Aim
Put the rows into a numbered list, starting at the line that contains "The width and" and ending with the line that contains "(x=235, y=277)". Leave out any blank lines.

Data for this exercise

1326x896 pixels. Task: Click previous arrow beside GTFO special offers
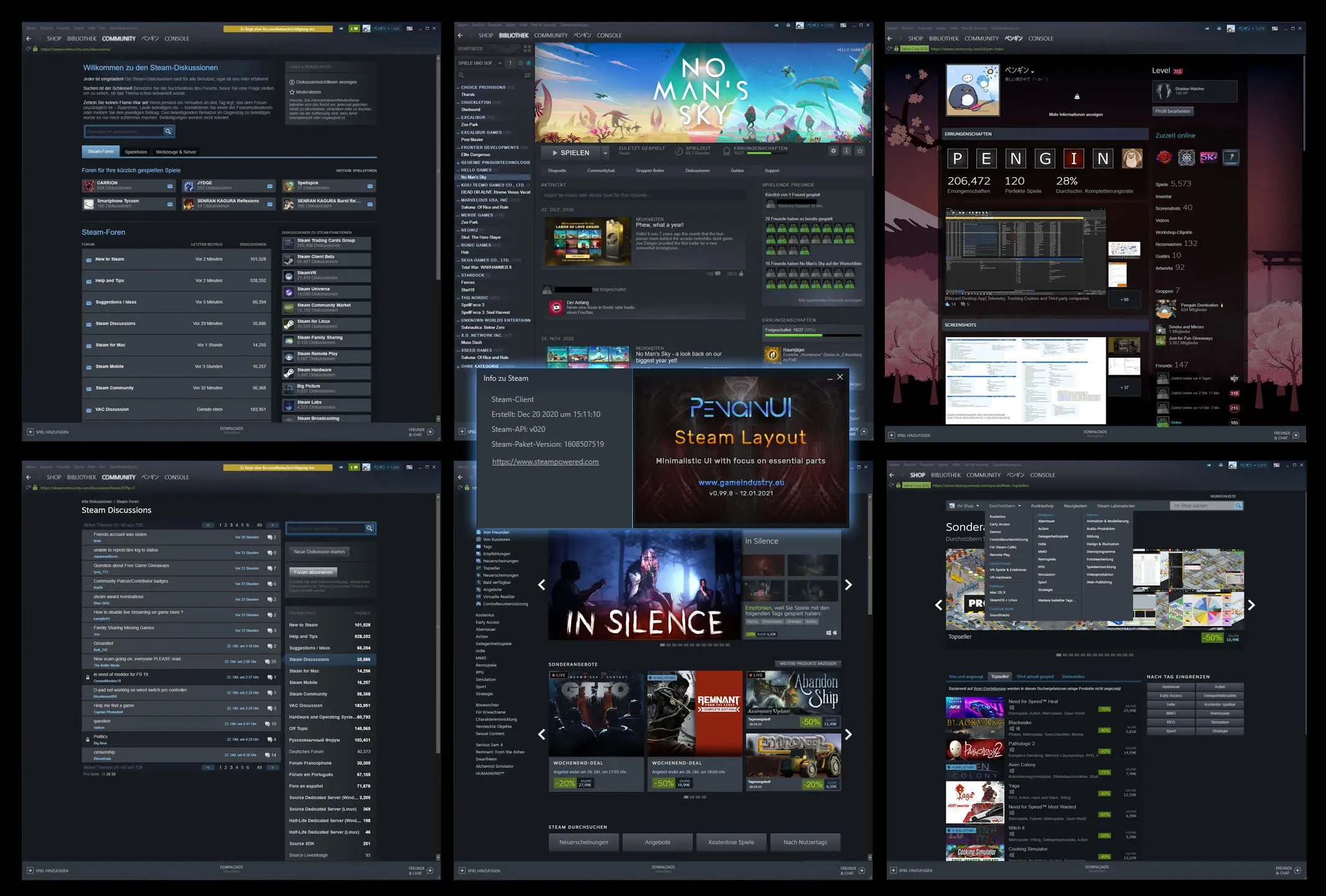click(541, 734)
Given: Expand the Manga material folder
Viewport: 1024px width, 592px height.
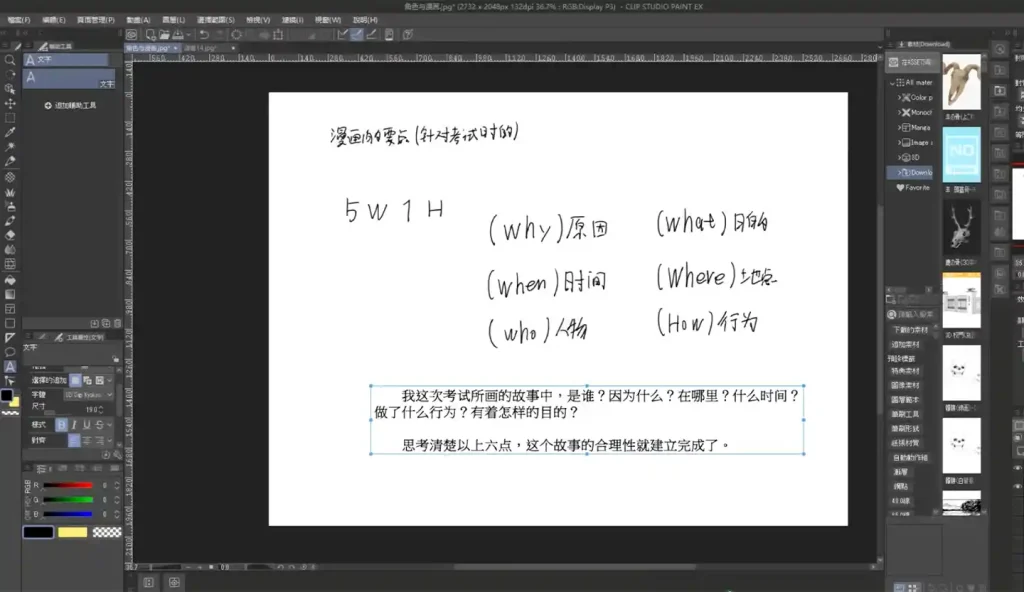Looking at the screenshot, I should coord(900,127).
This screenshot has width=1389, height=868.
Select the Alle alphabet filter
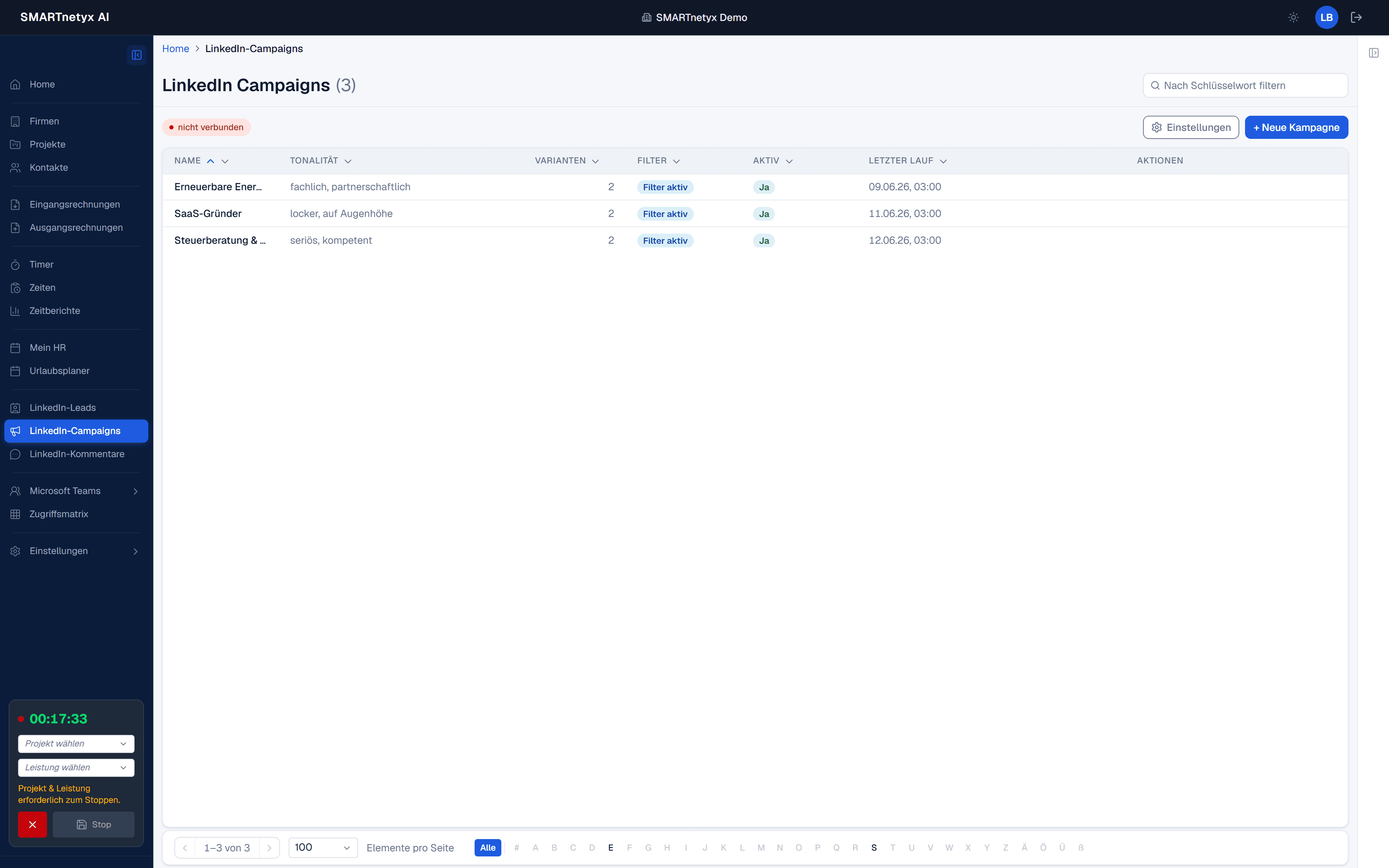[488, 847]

---

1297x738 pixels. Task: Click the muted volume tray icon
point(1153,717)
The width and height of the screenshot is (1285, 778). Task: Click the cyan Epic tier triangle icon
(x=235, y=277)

Solution
1. The width and height of the screenshot is (1285, 778). Task: Click the cyan Epic tier triangle icon
2. (x=235, y=277)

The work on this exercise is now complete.